(Given information begins)

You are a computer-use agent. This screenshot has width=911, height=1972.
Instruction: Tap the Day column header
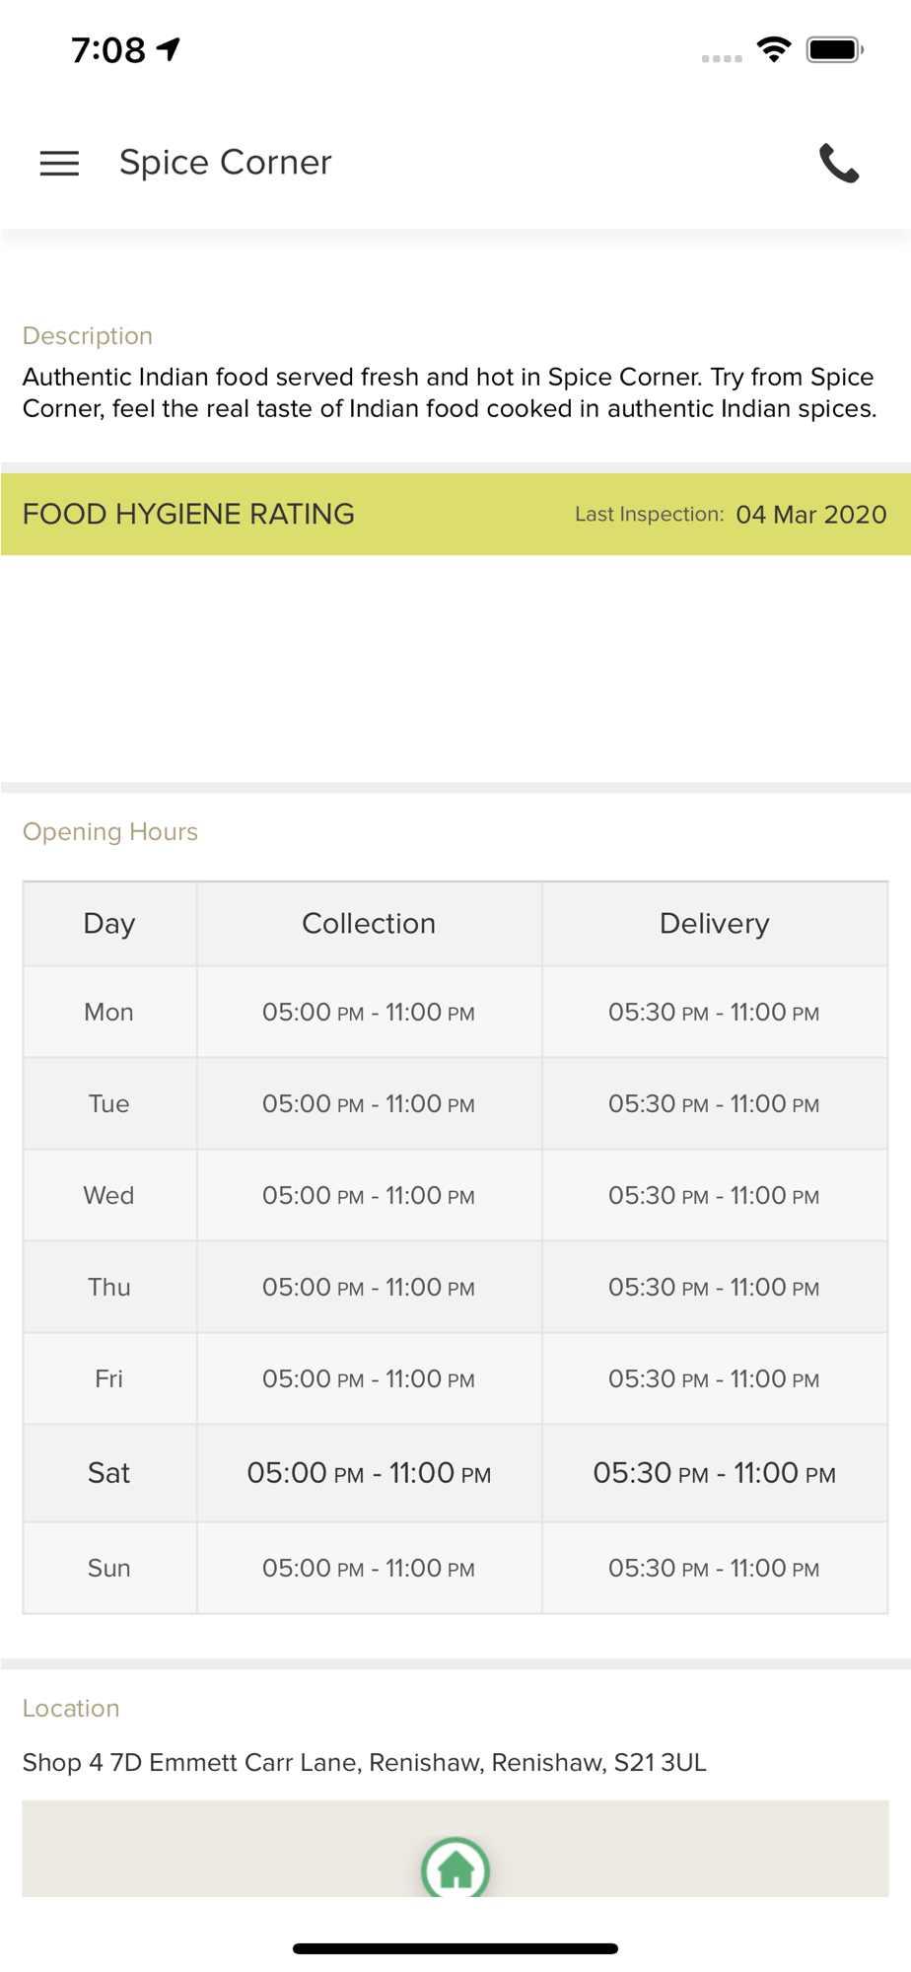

(Given information ends)
(Given information begins)

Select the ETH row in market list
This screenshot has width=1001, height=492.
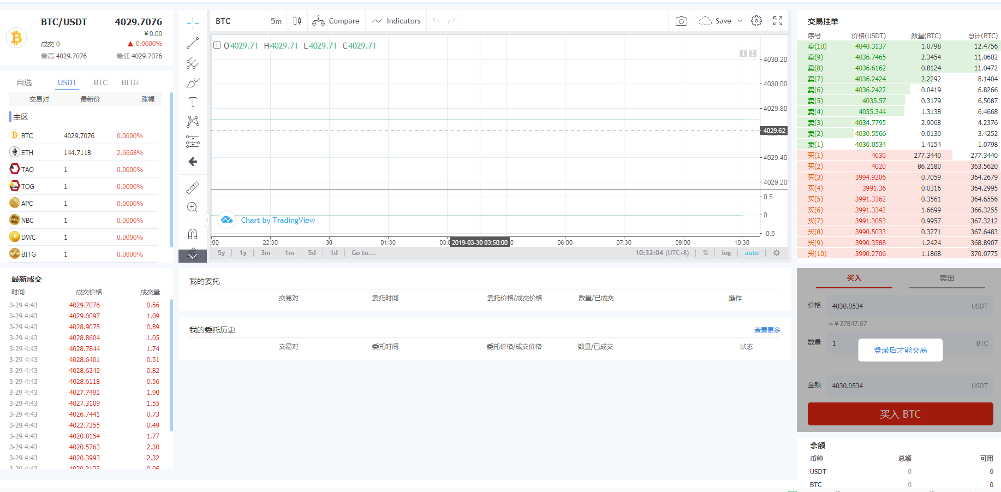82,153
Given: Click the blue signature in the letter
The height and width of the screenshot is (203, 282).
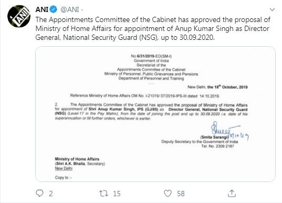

(Given information ends)
(Given information begins)

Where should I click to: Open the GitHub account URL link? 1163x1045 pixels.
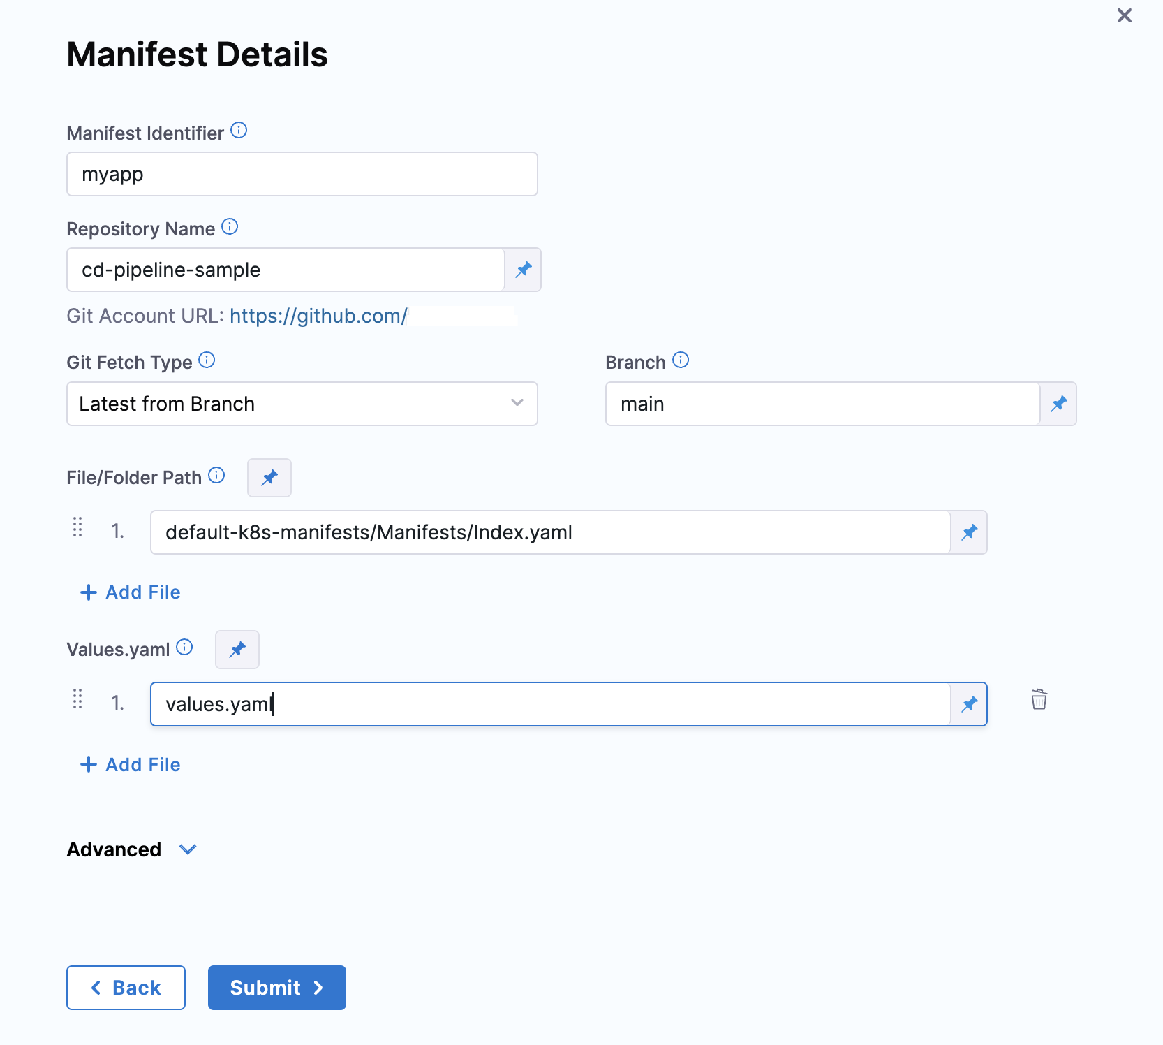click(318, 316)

(Given information ends)

▸ Task instructions
Only the lines above starting with the one with "You are a computer-use" and going through the one with "Instruction: Tap the Day column header" are to be copied, word for word and with both ends kept.

▸ Written response
You are a computer-use agent. This screenshot has width=911, height=1972.
Instruction: Tap the Day column header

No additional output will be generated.